Task instructions:
Reproduce the opening lines of the records exactly, up to and including the line in which "Uncheck Prevent Posting to Root Domain" occurs.
^^^^^^^^^^^^^^^^
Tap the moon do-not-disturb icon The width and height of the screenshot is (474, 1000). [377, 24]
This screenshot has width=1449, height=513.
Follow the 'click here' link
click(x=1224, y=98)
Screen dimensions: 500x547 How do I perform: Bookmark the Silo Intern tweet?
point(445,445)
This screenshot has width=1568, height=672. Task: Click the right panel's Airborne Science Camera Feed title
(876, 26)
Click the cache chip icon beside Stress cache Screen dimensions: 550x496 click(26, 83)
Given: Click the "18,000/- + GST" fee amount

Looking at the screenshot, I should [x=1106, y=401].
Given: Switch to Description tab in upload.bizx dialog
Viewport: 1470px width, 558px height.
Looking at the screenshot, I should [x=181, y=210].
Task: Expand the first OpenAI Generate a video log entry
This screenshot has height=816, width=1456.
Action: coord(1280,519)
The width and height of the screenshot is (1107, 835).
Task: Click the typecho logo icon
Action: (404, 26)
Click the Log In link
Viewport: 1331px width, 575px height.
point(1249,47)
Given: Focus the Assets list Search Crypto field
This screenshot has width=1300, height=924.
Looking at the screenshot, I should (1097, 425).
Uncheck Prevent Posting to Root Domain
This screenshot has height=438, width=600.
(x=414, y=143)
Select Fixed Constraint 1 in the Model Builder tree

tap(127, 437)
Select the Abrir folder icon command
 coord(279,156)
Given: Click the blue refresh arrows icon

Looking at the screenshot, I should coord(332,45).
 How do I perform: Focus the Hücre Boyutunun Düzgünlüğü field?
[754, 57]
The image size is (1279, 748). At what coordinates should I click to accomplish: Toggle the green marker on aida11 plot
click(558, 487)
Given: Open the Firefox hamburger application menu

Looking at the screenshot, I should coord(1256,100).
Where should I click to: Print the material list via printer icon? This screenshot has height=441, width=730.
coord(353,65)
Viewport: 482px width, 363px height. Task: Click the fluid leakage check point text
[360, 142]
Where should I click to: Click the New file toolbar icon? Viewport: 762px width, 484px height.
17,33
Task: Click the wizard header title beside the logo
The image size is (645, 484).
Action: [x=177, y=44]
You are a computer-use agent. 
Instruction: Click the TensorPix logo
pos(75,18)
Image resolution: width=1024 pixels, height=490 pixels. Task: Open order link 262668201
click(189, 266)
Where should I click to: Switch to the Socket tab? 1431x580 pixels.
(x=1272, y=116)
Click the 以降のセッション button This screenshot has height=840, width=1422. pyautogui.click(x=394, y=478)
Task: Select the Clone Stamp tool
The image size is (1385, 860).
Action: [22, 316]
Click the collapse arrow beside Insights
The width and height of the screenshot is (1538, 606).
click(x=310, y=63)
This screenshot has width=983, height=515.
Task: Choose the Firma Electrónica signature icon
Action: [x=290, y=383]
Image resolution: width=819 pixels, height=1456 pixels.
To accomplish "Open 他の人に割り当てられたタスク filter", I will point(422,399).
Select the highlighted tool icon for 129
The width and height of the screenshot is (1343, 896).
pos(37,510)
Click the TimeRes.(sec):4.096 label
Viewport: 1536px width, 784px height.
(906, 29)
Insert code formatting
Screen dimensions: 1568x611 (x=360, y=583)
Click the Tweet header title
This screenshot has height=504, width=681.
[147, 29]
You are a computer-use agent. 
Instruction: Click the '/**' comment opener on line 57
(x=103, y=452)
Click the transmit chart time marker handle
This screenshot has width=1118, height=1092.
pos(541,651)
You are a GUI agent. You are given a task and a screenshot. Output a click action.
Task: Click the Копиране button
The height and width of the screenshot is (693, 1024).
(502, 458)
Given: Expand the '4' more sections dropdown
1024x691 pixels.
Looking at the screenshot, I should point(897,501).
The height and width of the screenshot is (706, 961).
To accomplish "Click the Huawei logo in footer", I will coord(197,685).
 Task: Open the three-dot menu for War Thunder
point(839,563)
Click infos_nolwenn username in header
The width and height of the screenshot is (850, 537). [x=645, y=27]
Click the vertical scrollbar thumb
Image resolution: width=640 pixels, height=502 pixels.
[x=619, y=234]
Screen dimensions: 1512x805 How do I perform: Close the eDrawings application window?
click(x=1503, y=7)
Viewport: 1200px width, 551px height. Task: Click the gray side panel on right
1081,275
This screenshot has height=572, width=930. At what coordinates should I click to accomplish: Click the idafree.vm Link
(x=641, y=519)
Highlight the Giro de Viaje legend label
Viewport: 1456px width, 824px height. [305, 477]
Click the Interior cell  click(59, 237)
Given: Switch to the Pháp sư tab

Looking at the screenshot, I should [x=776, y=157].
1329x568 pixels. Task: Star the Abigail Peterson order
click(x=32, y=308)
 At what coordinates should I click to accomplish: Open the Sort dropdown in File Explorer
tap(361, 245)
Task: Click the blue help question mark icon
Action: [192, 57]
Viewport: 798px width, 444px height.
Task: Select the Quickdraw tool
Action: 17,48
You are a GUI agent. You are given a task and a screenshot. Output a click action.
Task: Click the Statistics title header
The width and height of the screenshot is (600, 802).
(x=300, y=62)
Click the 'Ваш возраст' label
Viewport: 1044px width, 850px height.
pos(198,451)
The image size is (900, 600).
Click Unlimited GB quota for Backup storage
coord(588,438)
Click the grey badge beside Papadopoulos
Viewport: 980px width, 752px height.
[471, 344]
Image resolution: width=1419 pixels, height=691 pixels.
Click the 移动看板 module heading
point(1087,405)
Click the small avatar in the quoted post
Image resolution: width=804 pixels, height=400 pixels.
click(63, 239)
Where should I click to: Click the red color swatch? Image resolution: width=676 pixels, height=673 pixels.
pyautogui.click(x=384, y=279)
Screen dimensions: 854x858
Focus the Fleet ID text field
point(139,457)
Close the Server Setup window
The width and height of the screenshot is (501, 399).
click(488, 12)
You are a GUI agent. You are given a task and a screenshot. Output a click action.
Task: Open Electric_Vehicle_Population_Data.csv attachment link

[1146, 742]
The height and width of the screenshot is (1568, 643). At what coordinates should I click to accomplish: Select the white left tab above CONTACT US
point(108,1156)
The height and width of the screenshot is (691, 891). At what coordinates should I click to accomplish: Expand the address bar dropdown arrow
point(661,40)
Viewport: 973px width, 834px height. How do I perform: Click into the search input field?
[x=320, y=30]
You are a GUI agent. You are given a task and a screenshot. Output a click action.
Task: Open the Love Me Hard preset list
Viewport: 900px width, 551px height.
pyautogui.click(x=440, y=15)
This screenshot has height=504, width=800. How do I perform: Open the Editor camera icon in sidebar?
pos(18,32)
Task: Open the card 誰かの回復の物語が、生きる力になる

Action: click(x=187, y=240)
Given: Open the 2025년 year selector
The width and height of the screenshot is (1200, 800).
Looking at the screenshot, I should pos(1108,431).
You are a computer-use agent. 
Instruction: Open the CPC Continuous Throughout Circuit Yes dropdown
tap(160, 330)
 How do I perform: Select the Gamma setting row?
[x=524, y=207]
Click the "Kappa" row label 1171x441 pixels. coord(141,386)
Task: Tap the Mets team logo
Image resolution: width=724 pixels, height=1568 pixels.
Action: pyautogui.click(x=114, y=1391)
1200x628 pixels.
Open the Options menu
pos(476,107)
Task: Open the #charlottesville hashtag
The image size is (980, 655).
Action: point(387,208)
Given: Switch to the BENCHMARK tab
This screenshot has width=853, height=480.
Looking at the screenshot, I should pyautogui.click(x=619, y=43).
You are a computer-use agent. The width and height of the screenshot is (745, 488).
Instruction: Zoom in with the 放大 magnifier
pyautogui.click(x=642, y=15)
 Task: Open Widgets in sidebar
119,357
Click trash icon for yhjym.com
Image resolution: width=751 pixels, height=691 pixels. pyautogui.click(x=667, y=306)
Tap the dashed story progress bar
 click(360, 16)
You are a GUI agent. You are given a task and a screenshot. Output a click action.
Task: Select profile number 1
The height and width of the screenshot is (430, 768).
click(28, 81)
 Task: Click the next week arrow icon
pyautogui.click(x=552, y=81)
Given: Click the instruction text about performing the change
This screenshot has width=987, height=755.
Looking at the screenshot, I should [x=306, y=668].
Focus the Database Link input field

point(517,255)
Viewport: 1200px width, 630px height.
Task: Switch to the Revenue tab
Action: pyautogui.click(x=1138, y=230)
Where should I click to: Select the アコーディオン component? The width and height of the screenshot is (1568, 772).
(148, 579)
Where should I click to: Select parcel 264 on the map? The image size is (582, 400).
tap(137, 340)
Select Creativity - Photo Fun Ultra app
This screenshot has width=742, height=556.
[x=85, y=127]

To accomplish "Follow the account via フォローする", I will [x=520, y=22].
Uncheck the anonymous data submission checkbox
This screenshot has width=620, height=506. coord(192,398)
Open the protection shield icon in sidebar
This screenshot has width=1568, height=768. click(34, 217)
^^^^^^^^^^^^^^^^
Exercise output:
Tap the moon do-not-disturb icon The width and height of the screenshot is (474, 1000). [377, 24]
This screenshot has width=1449, height=513.
Follow the 'click here' link
click(x=1224, y=98)
Screen dimensions: 500x547 How do I perform: Bookmark the Silo Intern tweet?
point(445,445)
This screenshot has width=1568, height=672. Task: Click the right panel's Airborne Science Camera Feed title
(876, 26)
Click the cache chip icon beside Stress cache Screen dimensions: 550x496 click(26, 83)
Given: Click the "18,000/- + GST" fee amount

Looking at the screenshot, I should [x=1106, y=401].
Given: Switch to Description tab in upload.bizx dialog
Viewport: 1470px width, 558px height.
Looking at the screenshot, I should [x=181, y=210].
Task: Expand the first OpenAI Generate a video log entry
This screenshot has height=816, width=1456.
Action: coord(1280,519)
The width and height of the screenshot is (1107, 835).
Task: Click the typecho logo icon
Action: (404, 26)
Click the Log In link
Viewport: 1331px width, 575px height.
point(1249,47)
Given: Focus the Assets list Search Crypto field
This screenshot has width=1300, height=924.
Looking at the screenshot, I should (1097, 425).
Uncheck Prevent Posting to Root Domain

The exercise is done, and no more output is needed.